Me metí en su culo por mi propia satisfacción. Cuando terminé, hice un nudo en el extremo del condón y lo tiré a la basura. La esposé al radiador y luego me fui a la cama.



Por la mañana tenía frío, hambre y seguía enojada. Cuando me dijo que tenía que ir al baño, puse un cubo más cerca de ella. Dijo que no lo usaría. Le dije que si ensuciaba mi piso lo limpiaría con su lengua.



Sólo tomó una llamada telefónica y todo estaba listo. Esposé las manos de Ginger detrás de su espalda y le puse una camiseta extra grande en la cabeza. La llevé a mi auto y luego al burdel. La señora miró a Ginger y sonrió. No veía mujeres jóvenes tan a menudo.



Hice un trato con la señora para que vendiera Ginger durante todo un mes y que nos repartiríamos la toma cincuenta y cincuenta. Al final de un mes entero quería que volviera. También le pedí que me guardara un registro de cuántos tenía cada día, qué agujero se cogieron y cuánto le cobraban.



+++++



Un mes después recibí una llamada de la señora pidiéndome que la dejara quedarse con Ginger otro mes.

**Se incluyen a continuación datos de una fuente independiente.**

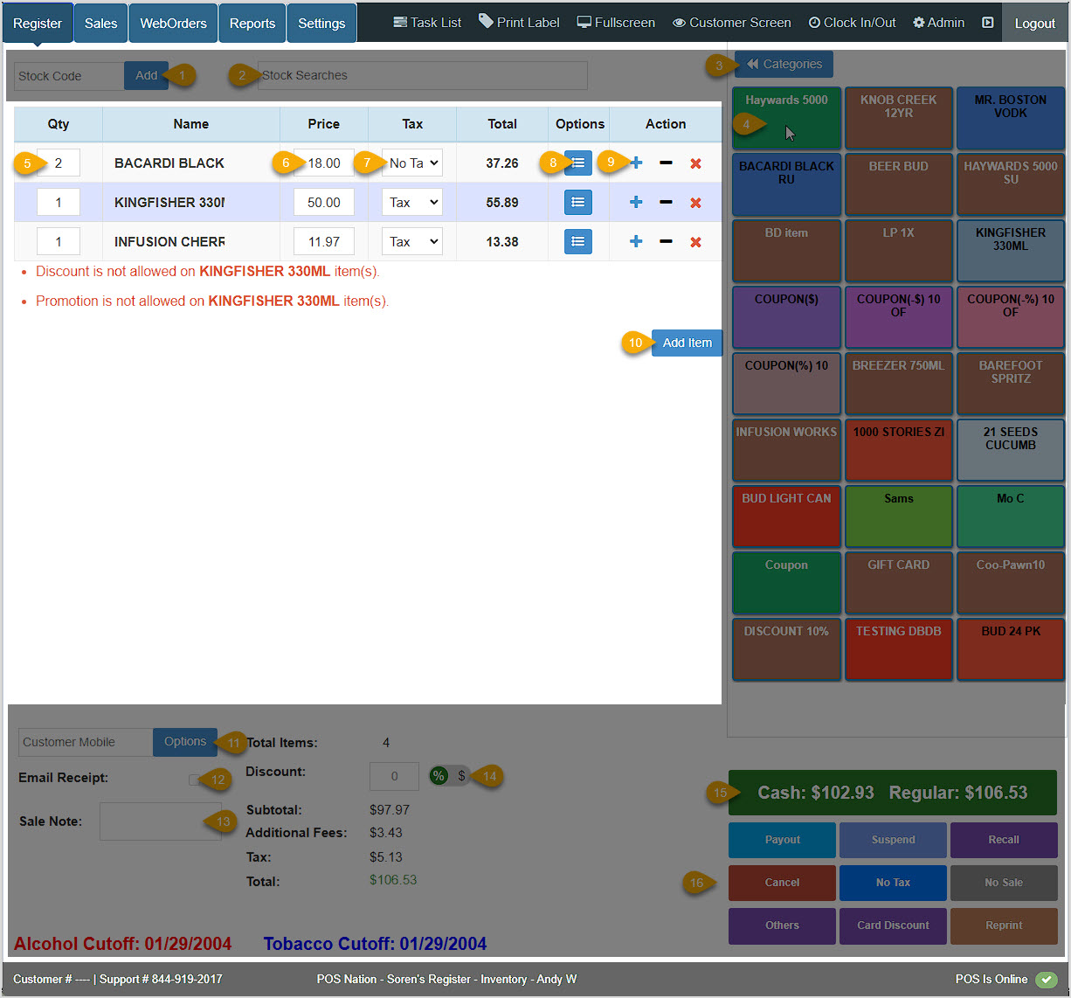Enter Fullscreen mode
The width and height of the screenshot is (1071, 998).
coord(616,22)
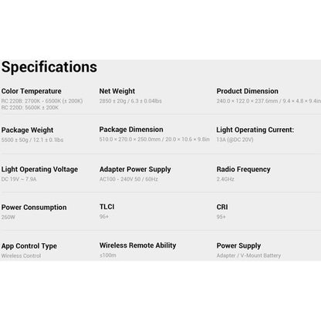Select the Color Temperature label
The width and height of the screenshot is (321, 321).
click(32, 91)
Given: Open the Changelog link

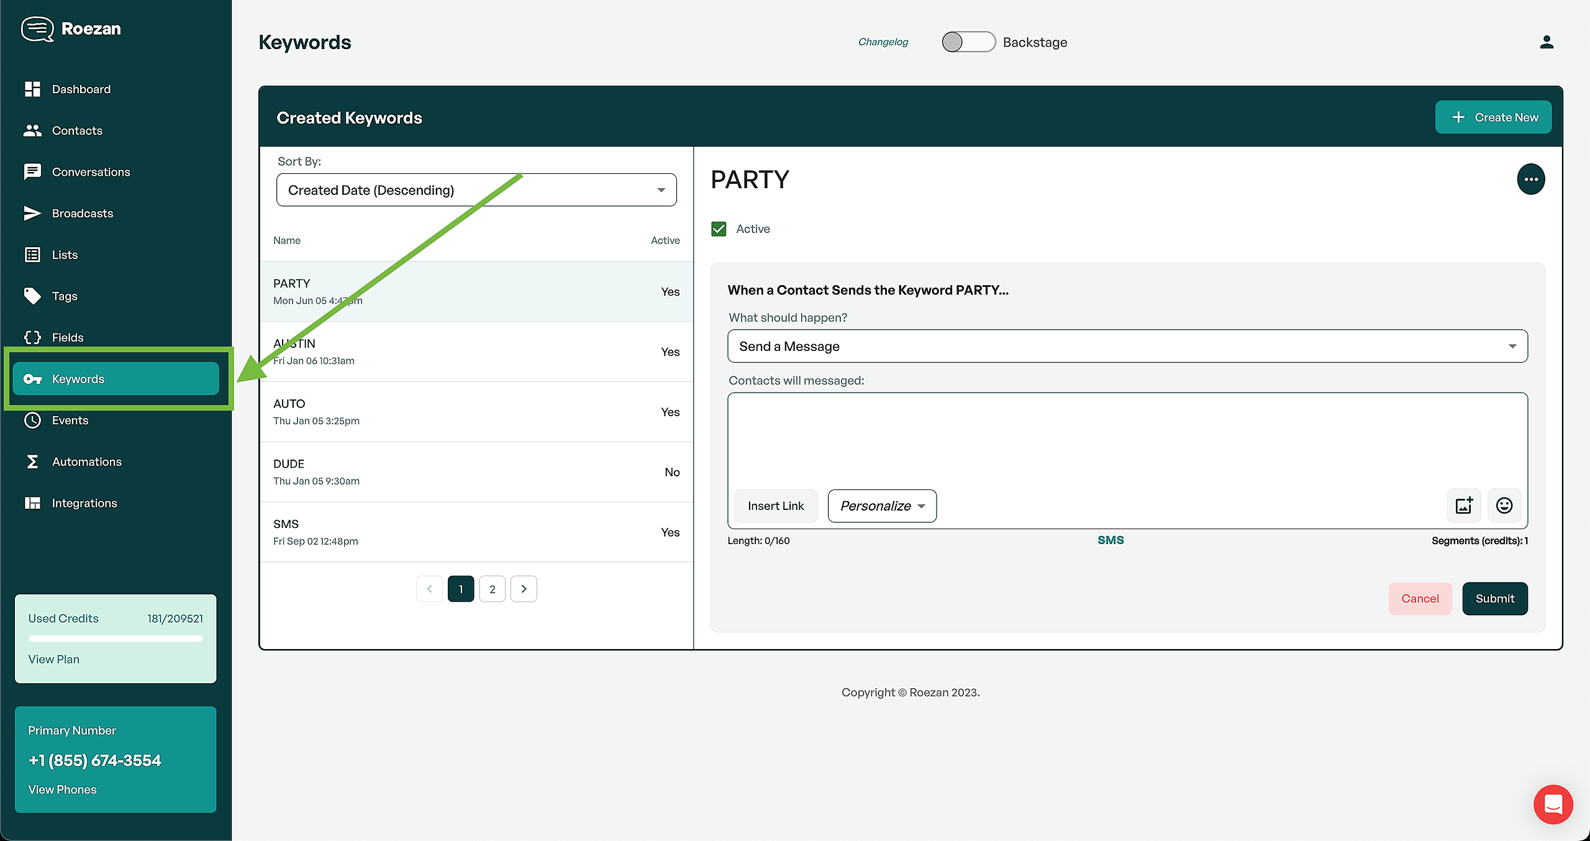Looking at the screenshot, I should (x=883, y=42).
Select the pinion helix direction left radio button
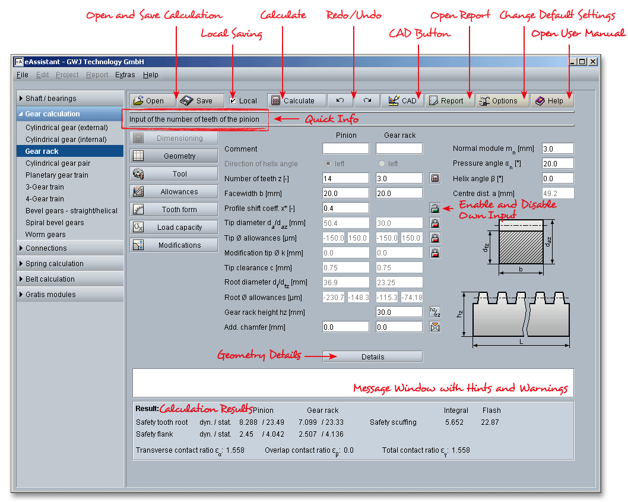The width and height of the screenshot is (628, 502). pos(327,164)
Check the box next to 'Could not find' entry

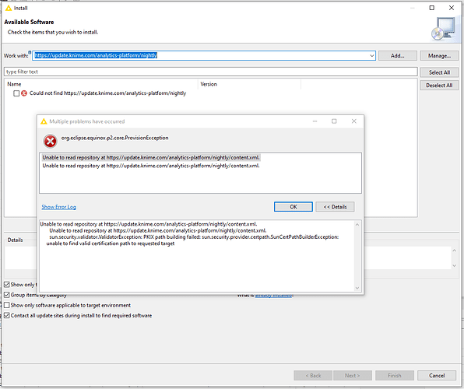(x=16, y=93)
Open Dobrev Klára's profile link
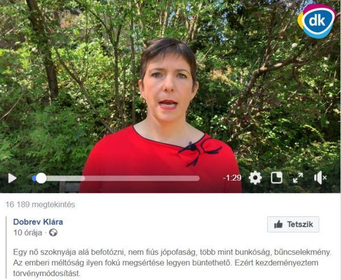 [38, 222]
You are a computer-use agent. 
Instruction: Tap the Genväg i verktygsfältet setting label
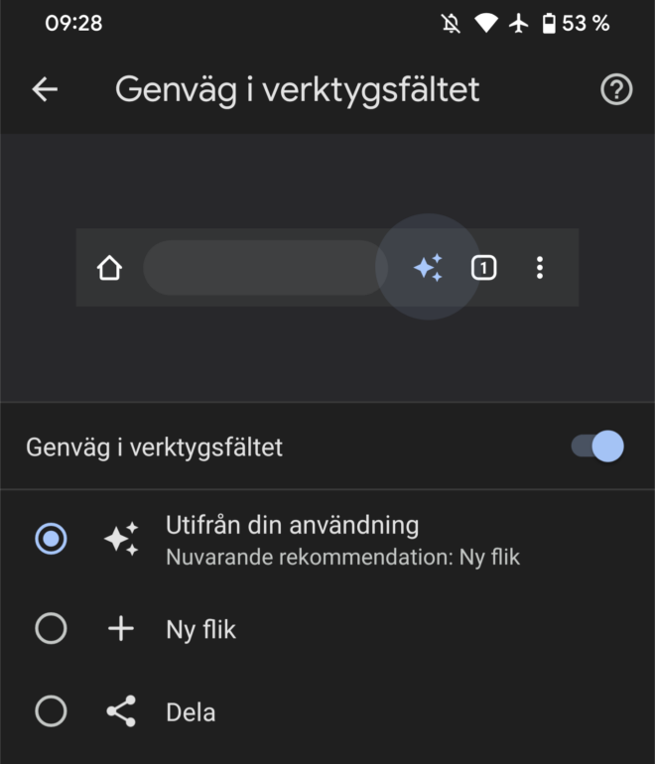(154, 447)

Por muy tentadora que fuera la oferta, tuve que rechazarla.



Cuando llegué, Ginger estaba vestida con una bata transparente... se veía preciosa y era muy educada. Ella era totalmente diferente a cuando la había dejado un mes antes.



Fui a la oficina con la señora a revisar los libros. Ella dijo que Ginger era su chica más popular y que el doctor la había declarado libre de drogas y enfermedades todas las semanas hasta ahora.

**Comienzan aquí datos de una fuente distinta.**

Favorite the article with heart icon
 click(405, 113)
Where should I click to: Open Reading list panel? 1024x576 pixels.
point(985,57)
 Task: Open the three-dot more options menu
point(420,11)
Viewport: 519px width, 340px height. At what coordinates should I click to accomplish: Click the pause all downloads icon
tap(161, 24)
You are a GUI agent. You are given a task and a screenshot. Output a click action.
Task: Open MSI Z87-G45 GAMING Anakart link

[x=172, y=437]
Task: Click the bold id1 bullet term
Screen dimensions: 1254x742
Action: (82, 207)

Los registros mostraban que Ginger se ocupaba de al menos dos Johns por hora durante un día de doce horas, siete días a la semana. A 50 dólares el tiro, mi mitad era de 18.000 dólares. Eso fue mucho más de lo que esperaba, eso es seguro. De hecho, era más de lo que había ganado en mi casa de empeño ese mes. El sexo seguro que vende.



Cuando salí de la oficina para llevar a Ginger a casa, me preguntó: "¿Puedo quedarme con ella, señor? Me gusta mucho este lugar".



Me dirigí a la señora y le dije: "Entonces, ¿lo guardaremos mes a mes?".



La señora sonrió y respondió: "Sí, podemos".



Entonces le dije: "Está bien. Mes a mes durante el tiempo que Ginger desee."



Me volví hacia Ginger y le dije: "Puedes quedarte mientras quieras. Sólo dilo y vendré a buscarte".



+++++



Ginger se quedó en ese burdel durante tres años y le encantó cada minuto. Un día le dije que tenía más de un cuarto de millón de dólares en una cuenta bancaria. Ginger sonrió y preguntó a la señora si quería venderle el negocio.